▶ **Exercise goal**
Your job is to copy the lines from the material that include "will".

◇ ◇ ◇ ◇ ◇

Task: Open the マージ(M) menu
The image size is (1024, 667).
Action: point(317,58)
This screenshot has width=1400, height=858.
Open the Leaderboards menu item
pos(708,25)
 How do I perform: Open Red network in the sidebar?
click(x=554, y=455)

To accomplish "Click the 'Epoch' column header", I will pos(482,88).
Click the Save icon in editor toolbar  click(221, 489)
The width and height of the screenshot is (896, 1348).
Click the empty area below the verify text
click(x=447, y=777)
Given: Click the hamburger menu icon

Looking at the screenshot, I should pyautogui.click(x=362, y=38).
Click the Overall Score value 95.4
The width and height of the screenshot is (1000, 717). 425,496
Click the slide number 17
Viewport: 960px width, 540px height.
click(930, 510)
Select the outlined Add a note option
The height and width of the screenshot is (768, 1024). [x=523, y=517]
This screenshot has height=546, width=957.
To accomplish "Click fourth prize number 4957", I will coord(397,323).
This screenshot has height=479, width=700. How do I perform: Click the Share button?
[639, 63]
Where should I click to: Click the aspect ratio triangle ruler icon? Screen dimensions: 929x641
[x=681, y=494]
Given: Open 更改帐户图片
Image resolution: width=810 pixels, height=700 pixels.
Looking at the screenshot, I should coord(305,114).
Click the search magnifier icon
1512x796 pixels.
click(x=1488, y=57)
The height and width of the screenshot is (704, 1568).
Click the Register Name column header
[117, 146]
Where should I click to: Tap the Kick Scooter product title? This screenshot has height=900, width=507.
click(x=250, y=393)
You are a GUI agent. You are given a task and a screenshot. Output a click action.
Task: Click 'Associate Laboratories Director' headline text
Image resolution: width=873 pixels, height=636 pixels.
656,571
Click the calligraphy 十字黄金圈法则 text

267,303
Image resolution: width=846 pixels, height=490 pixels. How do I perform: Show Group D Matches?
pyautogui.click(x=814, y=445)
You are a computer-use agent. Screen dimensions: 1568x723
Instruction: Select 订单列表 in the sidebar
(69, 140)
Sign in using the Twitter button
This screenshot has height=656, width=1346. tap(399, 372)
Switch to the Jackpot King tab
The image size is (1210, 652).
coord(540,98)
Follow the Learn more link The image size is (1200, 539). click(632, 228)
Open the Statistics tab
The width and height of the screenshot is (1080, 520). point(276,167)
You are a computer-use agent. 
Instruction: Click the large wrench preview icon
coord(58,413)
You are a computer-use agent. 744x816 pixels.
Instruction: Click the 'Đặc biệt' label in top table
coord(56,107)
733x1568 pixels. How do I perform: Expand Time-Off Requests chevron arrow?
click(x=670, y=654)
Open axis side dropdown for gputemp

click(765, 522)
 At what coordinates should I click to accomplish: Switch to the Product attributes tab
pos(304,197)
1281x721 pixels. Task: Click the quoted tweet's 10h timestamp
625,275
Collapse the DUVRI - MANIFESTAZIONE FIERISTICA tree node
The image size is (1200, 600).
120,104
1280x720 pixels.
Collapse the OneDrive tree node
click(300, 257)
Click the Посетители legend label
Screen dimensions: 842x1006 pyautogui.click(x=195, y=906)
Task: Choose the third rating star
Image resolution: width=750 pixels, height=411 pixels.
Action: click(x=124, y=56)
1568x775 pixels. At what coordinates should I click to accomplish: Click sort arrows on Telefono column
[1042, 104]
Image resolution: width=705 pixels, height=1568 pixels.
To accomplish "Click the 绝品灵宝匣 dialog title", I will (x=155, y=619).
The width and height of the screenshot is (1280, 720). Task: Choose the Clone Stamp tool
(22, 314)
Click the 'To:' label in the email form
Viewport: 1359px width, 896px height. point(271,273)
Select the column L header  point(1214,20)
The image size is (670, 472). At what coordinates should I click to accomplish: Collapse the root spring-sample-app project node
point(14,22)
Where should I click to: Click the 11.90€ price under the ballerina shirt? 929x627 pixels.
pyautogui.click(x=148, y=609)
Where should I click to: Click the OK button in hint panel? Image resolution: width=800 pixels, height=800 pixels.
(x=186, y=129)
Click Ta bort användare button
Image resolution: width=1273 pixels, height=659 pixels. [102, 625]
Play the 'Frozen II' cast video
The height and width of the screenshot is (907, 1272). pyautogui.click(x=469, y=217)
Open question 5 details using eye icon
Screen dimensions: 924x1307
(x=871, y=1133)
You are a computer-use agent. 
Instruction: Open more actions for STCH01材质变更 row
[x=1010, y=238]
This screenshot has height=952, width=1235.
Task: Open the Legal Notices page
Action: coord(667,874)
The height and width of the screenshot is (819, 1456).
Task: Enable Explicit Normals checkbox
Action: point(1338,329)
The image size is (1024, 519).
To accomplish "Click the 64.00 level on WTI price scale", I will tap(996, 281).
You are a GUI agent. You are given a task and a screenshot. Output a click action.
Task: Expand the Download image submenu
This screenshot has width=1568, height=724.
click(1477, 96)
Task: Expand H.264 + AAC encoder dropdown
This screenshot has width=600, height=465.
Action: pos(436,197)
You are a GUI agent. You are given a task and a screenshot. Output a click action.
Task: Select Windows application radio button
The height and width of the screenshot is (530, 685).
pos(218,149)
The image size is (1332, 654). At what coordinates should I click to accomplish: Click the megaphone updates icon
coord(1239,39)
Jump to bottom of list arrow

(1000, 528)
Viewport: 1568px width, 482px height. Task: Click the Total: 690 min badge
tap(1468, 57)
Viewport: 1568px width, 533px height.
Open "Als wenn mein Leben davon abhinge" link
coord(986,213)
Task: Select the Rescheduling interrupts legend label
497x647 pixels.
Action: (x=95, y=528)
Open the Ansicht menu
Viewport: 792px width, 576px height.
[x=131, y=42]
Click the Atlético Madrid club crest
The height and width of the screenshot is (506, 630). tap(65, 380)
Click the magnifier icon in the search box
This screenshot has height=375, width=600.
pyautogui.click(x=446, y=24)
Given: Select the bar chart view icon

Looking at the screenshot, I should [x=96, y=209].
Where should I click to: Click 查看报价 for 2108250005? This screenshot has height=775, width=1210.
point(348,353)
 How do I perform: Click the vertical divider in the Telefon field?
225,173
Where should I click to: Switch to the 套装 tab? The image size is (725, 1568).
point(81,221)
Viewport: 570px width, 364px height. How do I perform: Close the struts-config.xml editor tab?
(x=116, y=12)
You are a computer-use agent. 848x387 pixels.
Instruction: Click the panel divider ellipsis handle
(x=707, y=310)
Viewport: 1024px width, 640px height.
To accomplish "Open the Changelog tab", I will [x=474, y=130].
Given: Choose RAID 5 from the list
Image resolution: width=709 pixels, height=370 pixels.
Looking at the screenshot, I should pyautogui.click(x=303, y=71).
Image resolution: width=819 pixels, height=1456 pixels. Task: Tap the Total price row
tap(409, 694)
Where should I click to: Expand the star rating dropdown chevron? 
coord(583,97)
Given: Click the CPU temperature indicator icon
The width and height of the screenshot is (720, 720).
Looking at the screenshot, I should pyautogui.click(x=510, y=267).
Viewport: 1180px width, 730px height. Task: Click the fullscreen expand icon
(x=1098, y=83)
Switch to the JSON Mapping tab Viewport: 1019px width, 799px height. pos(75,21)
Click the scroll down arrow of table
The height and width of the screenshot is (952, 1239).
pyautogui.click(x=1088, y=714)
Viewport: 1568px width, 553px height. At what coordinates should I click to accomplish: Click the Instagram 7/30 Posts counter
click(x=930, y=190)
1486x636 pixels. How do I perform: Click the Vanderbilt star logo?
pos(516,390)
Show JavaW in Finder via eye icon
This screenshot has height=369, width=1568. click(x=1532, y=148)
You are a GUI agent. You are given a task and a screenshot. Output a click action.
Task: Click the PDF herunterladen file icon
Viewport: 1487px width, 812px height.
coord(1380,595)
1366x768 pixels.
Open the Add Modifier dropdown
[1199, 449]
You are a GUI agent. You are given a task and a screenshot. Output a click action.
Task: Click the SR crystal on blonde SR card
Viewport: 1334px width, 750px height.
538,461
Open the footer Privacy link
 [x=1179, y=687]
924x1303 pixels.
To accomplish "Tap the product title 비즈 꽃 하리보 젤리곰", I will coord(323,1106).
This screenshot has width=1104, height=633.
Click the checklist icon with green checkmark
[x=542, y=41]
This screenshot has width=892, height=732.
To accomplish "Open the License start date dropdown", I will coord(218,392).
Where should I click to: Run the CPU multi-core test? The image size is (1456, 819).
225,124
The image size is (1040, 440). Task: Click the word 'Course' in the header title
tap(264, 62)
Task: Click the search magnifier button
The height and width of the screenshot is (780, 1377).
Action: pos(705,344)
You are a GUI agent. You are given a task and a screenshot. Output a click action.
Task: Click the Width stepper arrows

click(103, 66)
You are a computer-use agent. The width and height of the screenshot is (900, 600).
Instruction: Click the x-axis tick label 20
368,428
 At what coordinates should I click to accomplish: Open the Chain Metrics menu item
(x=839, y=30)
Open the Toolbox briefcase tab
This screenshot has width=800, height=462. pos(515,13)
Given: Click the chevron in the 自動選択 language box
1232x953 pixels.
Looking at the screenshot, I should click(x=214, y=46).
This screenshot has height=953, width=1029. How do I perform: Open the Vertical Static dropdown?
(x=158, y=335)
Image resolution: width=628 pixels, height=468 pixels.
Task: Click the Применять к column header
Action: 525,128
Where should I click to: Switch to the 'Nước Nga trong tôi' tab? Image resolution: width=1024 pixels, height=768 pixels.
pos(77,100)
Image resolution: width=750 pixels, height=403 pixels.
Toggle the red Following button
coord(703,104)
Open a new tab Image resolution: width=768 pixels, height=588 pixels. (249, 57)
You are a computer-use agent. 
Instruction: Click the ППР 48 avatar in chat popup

◇ ◇ ◇ ◇ ◇

▶ **Answer area**
To accomplish "Click the 'Epoch' column header", I will pos(482,88).
To accomplish "Click fourth prize number 4957", I will coord(397,323).
To accomplish "Click the 绝品灵宝匣 dialog title", I will (x=155, y=619).
To accomplish "Click the 64.00 level on WTI price scale", I will tap(996, 281).
To accomplish "Open the Changelog tab", I will [x=474, y=130].
To accomplish "Tap the product title 비즈 꽃 하리보 젤리곰", I will coord(323,1106).
To accomplish "Open the License start date dropdown", I will coord(218,392).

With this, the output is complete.